|Nutrition Facts (per serving)|
|Amount per serving|
|% Daily Value*|
|Total Fat 1g||1%|
|Saturated Fat 0g||1%|
|Total Carbohydrate 6g||2%|
|Dietary Fiber 2g||7%|
|Total Sugars 3g|
|Vitamin C 2mg||10%|
|*The % Daily Value (DV) tells you how much a nutrient in a food serving contributes to a daily diet. 2,000 calories a day is used for general nutrition advice.|
This pickled and fermented Napa cabbage is the most popular and recognizable form of kimchi. Baechu kimchi is not only good as a side dish to almost every Korean meal, but it is also the foundation for many soups, stews, stir-fries, and rice dishes.
10 cups water
2 Napa cabbages, washed and cut into 2-inch squares
1 cup coarse salt, or kosher or sea salt
1 tablespoon finely chopped garlic
1 tablespoon chopped ginger
1/2 cup kochukaru, Korean red pepper powder
2 tablespoons sugar
5 scallions, cut into 1/2-inch pieces
Fish sauce, to taste, optional
Gather the ingredients.
In a large nonreactive bowl or pot, mix salt into the water.
Add cabbage to salt water and, if necessary, weigh down with a large plate so leaves are all submerged. Soak cabbage for 5 to 6 hours.
Remove cabbage and rinse in cold water, squeezing out excess liquid.
In a large bowl, mix garlic, ginger, red pepper flakes, sugar, and scallions.
Add cabbage and coat with seasoning mixture.
Pack the seasoned cabbage into a large airtight jar with a lid. Let kimchi ferment in a cool place for 2 to 3 days before serving or putting in the refrigerator.

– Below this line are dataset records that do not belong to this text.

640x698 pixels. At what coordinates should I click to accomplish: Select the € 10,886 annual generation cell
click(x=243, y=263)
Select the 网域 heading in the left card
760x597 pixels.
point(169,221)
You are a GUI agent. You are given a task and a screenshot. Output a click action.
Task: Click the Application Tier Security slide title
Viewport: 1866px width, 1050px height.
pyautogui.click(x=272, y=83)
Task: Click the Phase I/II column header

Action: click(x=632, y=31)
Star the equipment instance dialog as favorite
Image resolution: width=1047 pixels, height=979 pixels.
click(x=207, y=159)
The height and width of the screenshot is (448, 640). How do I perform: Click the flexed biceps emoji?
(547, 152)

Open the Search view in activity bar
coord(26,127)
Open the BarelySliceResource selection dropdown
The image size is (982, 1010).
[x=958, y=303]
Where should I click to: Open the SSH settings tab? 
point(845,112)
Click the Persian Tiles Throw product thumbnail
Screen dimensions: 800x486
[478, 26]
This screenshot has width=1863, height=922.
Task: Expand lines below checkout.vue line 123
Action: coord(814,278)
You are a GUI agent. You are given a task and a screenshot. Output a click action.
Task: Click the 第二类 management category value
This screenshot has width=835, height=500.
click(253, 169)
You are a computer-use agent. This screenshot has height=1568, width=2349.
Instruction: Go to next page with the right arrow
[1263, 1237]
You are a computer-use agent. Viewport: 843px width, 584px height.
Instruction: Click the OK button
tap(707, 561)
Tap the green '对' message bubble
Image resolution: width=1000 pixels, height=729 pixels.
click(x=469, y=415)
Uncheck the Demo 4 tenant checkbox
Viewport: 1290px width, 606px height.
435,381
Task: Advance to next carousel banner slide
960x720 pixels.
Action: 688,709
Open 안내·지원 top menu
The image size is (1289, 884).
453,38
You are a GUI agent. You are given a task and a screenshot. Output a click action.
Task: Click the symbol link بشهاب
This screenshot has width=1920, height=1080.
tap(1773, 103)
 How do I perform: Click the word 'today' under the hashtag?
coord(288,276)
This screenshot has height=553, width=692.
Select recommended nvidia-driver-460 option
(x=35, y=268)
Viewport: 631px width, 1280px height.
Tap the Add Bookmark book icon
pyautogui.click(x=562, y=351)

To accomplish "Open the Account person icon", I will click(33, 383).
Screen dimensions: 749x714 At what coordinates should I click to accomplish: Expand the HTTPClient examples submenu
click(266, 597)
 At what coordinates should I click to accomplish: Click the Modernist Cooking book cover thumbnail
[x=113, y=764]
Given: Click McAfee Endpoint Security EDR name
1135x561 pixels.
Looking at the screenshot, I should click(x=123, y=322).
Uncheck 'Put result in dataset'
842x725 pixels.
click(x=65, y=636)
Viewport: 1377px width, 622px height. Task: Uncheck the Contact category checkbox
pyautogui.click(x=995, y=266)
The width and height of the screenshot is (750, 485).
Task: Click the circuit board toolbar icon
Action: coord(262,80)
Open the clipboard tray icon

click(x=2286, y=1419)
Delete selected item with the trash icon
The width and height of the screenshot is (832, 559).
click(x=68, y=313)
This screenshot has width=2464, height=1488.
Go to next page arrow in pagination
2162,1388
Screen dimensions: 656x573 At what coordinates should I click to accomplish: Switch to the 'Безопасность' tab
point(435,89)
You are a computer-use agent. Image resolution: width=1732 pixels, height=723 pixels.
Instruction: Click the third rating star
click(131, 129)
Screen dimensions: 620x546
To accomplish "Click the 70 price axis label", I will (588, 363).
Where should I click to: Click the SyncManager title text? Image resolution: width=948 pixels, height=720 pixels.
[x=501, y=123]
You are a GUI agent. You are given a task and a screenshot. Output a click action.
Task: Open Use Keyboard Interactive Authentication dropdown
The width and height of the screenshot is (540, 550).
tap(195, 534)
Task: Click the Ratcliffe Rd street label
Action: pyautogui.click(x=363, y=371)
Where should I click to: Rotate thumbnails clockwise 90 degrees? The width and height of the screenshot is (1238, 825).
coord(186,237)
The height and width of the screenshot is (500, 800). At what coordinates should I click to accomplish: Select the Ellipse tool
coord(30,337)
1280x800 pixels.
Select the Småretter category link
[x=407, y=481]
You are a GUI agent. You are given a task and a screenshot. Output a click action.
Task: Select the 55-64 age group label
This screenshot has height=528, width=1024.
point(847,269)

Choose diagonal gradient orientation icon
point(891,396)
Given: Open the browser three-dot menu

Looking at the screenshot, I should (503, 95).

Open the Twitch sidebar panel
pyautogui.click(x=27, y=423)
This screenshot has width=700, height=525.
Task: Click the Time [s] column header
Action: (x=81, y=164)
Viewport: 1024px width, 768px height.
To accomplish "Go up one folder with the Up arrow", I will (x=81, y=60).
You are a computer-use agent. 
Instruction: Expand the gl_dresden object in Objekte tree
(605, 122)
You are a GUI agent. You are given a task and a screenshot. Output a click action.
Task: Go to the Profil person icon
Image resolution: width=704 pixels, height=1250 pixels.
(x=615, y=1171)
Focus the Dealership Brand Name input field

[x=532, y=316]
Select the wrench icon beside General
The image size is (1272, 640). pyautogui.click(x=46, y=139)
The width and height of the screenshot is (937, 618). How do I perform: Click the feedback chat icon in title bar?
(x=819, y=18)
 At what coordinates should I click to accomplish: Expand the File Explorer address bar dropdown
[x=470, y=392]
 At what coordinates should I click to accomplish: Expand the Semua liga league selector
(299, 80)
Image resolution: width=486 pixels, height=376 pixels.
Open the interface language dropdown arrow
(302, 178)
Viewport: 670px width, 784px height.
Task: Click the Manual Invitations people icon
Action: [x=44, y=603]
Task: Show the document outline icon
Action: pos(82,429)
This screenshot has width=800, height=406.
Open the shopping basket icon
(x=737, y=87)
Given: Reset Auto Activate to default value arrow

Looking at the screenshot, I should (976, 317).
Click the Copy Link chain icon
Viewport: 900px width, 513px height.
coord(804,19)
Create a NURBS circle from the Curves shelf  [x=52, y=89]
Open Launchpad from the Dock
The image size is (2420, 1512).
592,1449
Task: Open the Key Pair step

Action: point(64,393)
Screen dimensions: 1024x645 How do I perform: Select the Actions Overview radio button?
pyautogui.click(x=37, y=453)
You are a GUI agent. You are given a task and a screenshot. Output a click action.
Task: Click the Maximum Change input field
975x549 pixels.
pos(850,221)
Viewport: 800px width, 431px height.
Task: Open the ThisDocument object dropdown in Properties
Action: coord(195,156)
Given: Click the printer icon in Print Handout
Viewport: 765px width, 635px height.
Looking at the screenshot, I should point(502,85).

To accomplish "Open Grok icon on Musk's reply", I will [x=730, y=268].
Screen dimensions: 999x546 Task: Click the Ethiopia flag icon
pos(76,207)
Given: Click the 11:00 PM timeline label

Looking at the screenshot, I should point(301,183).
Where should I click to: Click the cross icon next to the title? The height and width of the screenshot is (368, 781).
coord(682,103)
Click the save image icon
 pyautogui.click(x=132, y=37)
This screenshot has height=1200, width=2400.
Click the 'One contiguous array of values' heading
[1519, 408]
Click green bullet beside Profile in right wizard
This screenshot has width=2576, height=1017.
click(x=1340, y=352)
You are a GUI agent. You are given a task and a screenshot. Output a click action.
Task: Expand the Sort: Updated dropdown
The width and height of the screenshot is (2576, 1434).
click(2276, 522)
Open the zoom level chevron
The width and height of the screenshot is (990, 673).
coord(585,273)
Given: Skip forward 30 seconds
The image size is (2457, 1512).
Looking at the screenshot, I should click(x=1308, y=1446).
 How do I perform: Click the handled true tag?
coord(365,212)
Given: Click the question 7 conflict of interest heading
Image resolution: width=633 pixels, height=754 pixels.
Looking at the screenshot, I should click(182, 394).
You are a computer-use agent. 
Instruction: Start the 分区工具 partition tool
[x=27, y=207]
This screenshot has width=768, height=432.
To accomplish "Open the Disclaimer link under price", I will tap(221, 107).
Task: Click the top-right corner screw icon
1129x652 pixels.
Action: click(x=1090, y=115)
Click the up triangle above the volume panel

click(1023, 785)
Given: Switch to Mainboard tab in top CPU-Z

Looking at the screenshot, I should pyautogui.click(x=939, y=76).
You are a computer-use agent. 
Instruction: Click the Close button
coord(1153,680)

- There are countless ways to make kimchi, but traditional recipes usually include fish sauce, brined tiny shrimp, or fresh oysters. Try 2 to 3 tablespoons of fish sauce or 2 tablespoons of chopped brined shrimp if you'd like to experiment. I am always nervous about people over-salting their kimchi. Because every fish sauce and brined shrimp has a different amount of salt, use them sparingly if you've never made kimchi before.